### SET OF TASKS
(a) Decide whether each statement agrees with the article on grading Temple: (i) the short film is set in 2085; (ii) the final grade used the cold blue and green tones common in science fiction; (iii) the Kowa lenses used for the shoot date from the early eighties. For each statement, answer yes or no and quote the exact words from the article that settle it.
(b) Repeat the article on grading Temple word for word, from "Created by the" down to "vintage aesthetic instead.".

EXTRACT PROVIDED START

Grading Temple - Making the future look vintage

Simon Allard

Author: Simon Allard

Published 1st April 2016

Grading Temple - Making the future look vintage

Cineground's Simon Allard and Nguyen Anh Nguyen reveal how they used Kowa lenses and an atypical approach to grading to give their new sci-fi cyberpunk thriller, "Temple\" a unique vintage look.

Created by the same indie team behind "The Akira Project,\" a viral trailer which garnered more than three million views online in 2014, "Temple\" is a new science fiction cyberpunk thriller that many have been very excited about.

Set in 2085, the short tells the story of Oz, a health services employee who must find a way to survive in a world where a genetic virus and cybernetic beings are threatening to extinguish the human population.

Postproduction supervisor Simon Allard and director Nguyen Anh Nguyen used DaVinci Resolve Studio to grade the final film. Together, they made a surprising choice for the final result: deciding to steer clear of the typical cold blue and green tones found in many science fiction feature films, they opted for a warmer color palette, tungsten lighting and a vintage aesthetic instead.

Humanizing Science Fiction

"I watched every sci-fi movie out there to prepare myself for this project, and realized that most were very clean, shot with these gorgeous super expensive master anamorphics, which leaves everything looking sterile,\" begins director Nguyen Anh Nguyen. "I wanted the film we made to buck that trend. I wanted to give science fiction a makeover, combining an old vintage look with a high tech world."

One of the main influences for the look came from the decision to shoot "Temple\" with anamorphic vintage Kowa lenses from the early seventies, the same Nguyen had used to great effect on the trailer for "Akira".

EXTRACT PROVIDED END
DATA UNDER STUDY START

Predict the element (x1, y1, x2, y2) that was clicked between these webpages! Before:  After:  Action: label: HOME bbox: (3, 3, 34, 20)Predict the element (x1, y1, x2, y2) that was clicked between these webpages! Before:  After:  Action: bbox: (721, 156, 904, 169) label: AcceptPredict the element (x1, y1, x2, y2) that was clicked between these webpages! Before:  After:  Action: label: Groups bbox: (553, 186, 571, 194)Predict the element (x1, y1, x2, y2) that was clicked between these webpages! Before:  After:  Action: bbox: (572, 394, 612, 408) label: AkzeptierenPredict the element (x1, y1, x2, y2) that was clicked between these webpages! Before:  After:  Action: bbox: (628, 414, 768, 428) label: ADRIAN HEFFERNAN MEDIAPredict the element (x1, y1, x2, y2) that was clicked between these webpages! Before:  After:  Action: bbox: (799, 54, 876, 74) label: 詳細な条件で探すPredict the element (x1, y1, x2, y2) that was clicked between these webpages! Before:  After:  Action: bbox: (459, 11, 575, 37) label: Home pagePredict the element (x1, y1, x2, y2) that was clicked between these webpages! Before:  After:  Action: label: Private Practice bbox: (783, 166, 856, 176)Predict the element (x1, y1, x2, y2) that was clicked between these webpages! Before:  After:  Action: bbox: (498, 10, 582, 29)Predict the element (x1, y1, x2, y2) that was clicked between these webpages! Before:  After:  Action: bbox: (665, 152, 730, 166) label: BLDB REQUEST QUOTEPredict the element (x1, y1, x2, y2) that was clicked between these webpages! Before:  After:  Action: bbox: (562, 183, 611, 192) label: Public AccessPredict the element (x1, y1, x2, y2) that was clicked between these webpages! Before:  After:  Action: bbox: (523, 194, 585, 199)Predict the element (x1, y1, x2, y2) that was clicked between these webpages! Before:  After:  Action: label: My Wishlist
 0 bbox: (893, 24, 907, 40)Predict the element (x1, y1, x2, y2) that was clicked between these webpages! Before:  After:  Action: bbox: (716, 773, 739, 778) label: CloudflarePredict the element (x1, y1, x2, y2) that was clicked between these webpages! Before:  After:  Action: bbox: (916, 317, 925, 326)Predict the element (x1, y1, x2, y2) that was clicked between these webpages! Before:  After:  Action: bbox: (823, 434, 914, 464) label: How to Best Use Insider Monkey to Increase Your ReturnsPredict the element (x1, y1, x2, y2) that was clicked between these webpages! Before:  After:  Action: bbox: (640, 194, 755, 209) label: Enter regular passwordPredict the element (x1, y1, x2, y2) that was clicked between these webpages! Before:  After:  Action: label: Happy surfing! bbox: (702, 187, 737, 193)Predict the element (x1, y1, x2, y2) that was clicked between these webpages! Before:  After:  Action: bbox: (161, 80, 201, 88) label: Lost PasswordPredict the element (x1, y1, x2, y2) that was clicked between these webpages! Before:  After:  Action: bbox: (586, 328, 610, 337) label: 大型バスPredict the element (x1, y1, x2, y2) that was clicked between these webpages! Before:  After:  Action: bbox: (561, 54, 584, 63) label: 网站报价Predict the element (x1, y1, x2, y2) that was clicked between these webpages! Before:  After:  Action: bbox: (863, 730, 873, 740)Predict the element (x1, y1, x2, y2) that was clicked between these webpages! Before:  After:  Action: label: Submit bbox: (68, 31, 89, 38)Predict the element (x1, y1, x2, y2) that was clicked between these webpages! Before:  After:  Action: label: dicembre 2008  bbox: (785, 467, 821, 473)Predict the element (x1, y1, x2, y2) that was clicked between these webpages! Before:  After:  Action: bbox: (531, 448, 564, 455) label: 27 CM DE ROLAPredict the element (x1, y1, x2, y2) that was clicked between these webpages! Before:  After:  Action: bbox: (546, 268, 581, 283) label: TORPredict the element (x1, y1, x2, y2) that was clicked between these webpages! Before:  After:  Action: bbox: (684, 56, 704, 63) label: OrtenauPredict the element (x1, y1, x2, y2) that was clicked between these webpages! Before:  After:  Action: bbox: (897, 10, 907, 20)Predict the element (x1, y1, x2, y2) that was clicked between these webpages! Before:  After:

DATA UNDER STUDY END

### ANSWERS
(a)
(i) Yes: "Set in 2085, the short tells the story of Oz"
(ii) No: "deciding to steer clear of the typical cold blue and green tones found in many science fiction feature films, they opted for a warmer color palette"
(iii) No: "anamorphic vintage Kowa lenses from the early seventies"

(b)
Created by the same indie team behind "The Akira Project,\" a viral trailer which garnered more than three million views online in 2014, "Temple\" is a new science fiction cyberpunk thriller that many have been very excited about.

Set in 2085, the short tells the story of Oz, a health services employee who must find a way to survive in a world where a genetic virus and cybernetic beings are threatening to extinguish the human population.

Postproduction supervisor Simon Allard and director Nguyen Anh Nguyen used DaVinci Resolve Studio to grade the final film. Together, they made a surprising choice for the final result: deciding to steer clear of the typical cold blue and green tones found in many science fiction feature films, they opted for a warmer color palette, tungsten lighting and a vintage aesthetic instead.